Interest showed in her face for the first time. ‘And I thought nothing exciting would ever happen in that dump of a village. Me, I prefer the more cosmopolitan life, like,’ she stated, as if Leamington Spa were Paris. ‘Who done it?’

‘That’s what we want to find out,’ said James. ‘Any ideas?’

She scowled horribly and took a hearty swig at her glass of vodka and Red Bull. ‘Could be anyone,’ she said finally.

‘There’s Mrs Josephs as well,’ said Agatha and told of that murder.

‘I told him trouble would come when he destroyed her old cat,’ said Cheryl. ‘He didn’t like cats, and that’s a fact. Hated the beasts. But he sweet-talked those old dears in the village a treat. Always taking one or the other of them out for dinner.’

‘Why?’ asked Agatha.

‘Why else?’ countered Cheryl. ‘After their money, I suppose. I mean, what other reason could there be?’

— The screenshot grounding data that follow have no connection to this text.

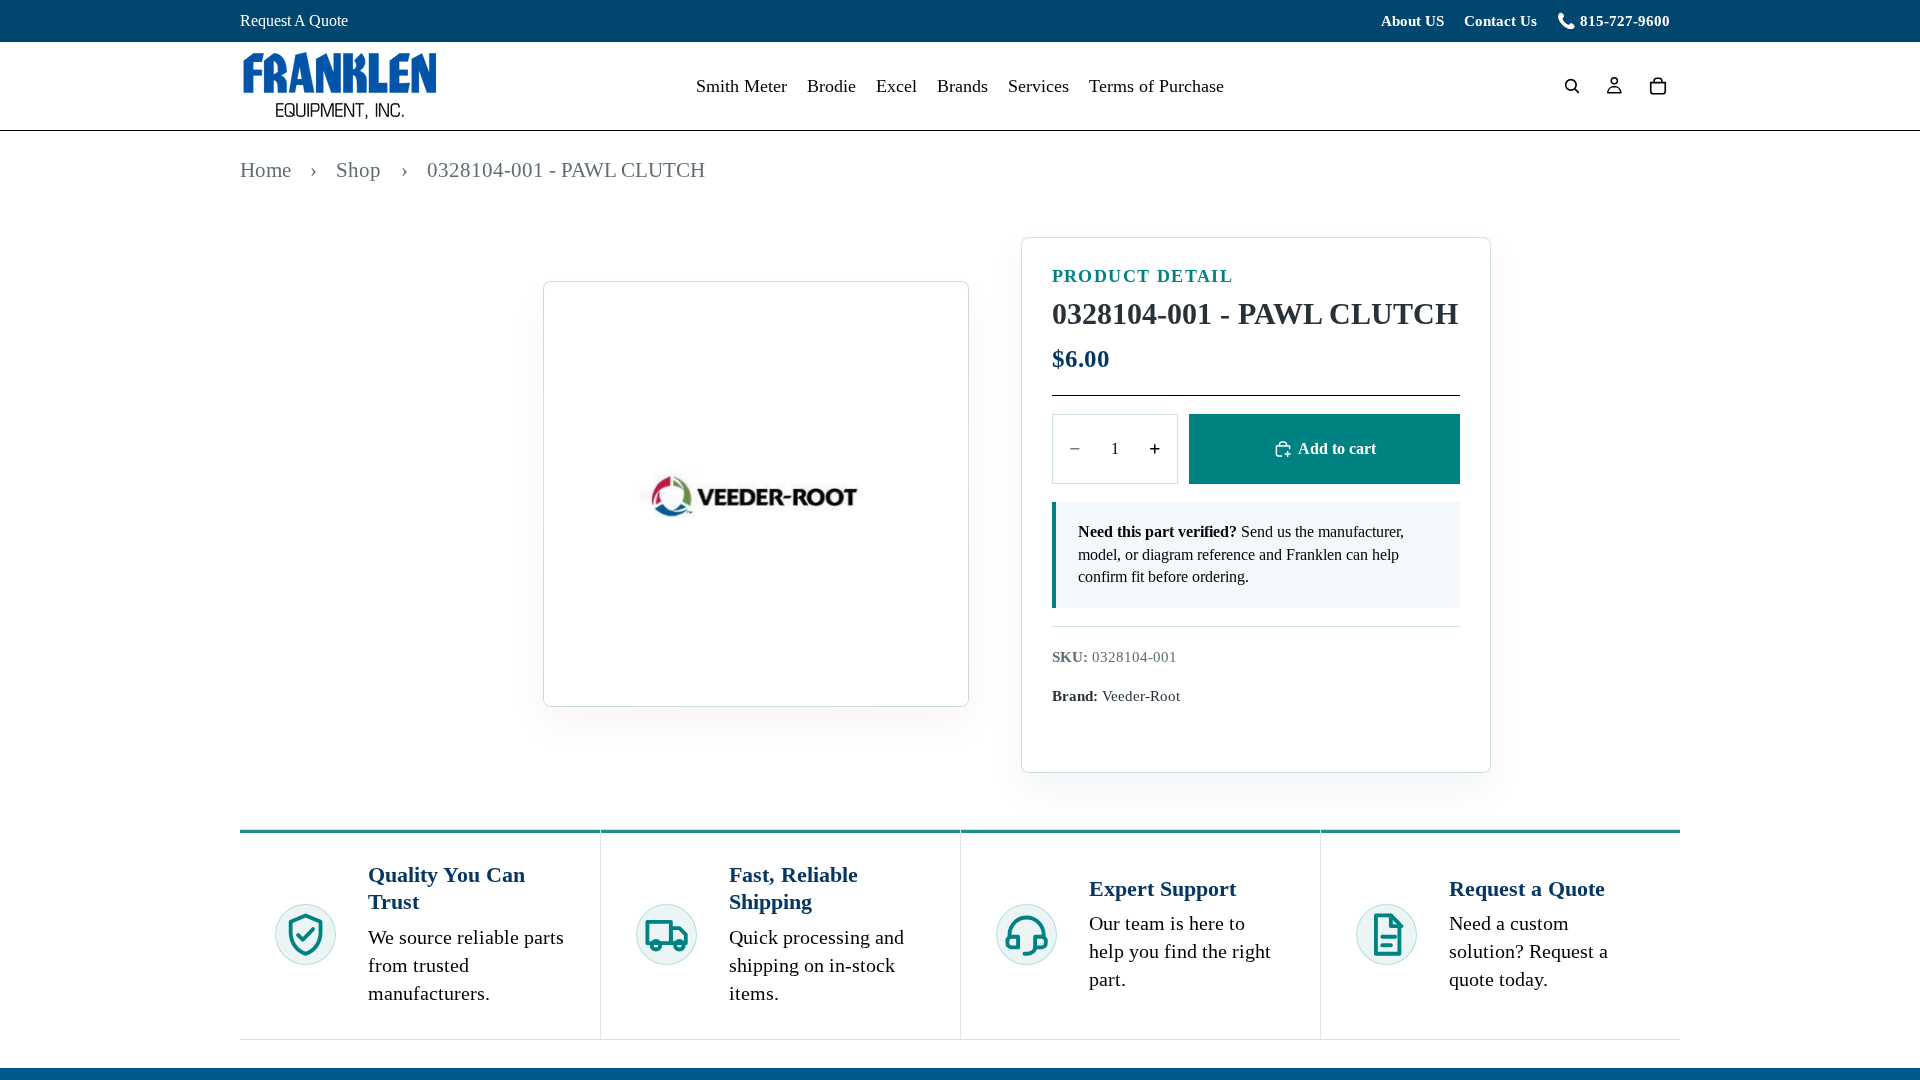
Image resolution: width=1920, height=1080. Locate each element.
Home (265, 169)
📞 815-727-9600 (1613, 21)
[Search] (1572, 86)
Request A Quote (294, 20)
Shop (358, 169)
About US (1412, 21)
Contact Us (1500, 21)
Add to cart (1337, 448)
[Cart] (1658, 86)
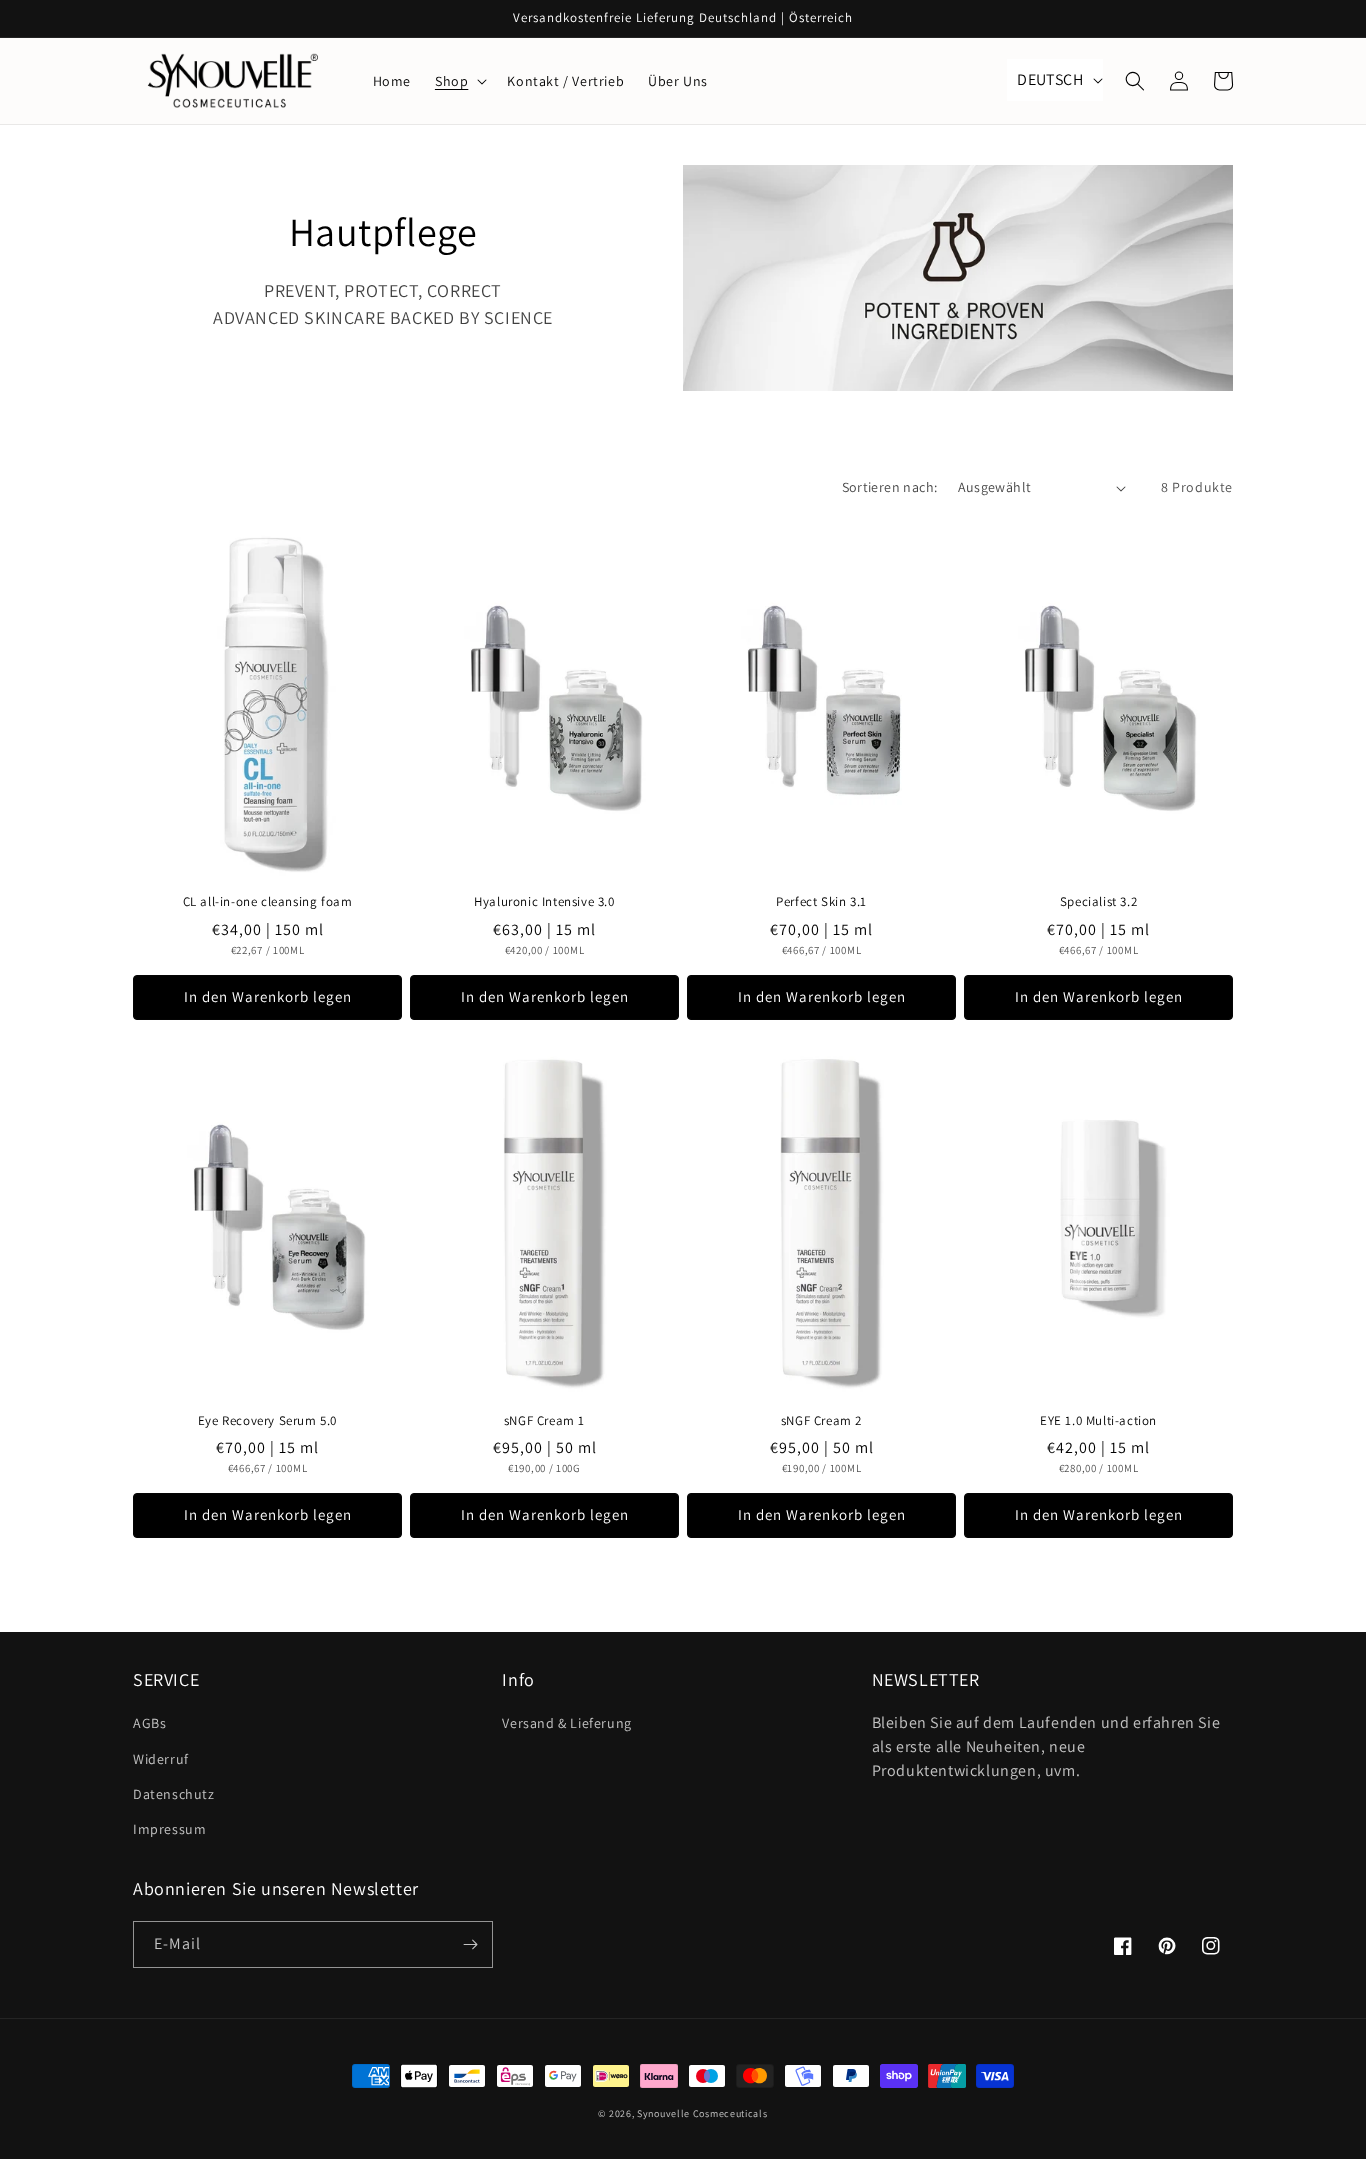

‘And why would he want their money?’ demanded James, flashing a sympathetic look at Agatha, who was now outscowling Cheryl. ‘I mean, he left a fair bit.’

‘It was an impression, that’s all. He was keen on that Freda Huntingdon. I caught them hard at it.’

‘Where?’ demanded Agatha with a triumphant look at James.

‘Right on the examining table. Her skirt was up around her ears and his trousers were down round his ankles. Laugh! I nearly died. But the others? Holding hands and taking them out for dinner was about as far as he got, I reckon. Course he had to soft-soap Mrs Josephs, didn’t he? I mean, she was making things hot for him over that cat. Then there was that funny old creature, Webster. That’s it.’

Agatha’s scowl came back. She estimated that Josephine Webster, she who ran the dried-flower shop, was probably younger than herself.

‘None of these ladies is really old,’ she protested.

Cheryl shrugged. ‘All look like a hundred and two to me,’ she said with all the callousness of youth.

‘Did he get up to any of this philandering in Mircester?’ asked James.

‘Didn’t know him then,’ replied Cheryl. ‘Saw the ad for a vet’s receptionist and got the job.’

‘So what are you doing now?’

‘Kennels. Out Warwick way.’ Cheryl’s face suddenly softened. ‘I like animals. B’etter’n people any day.’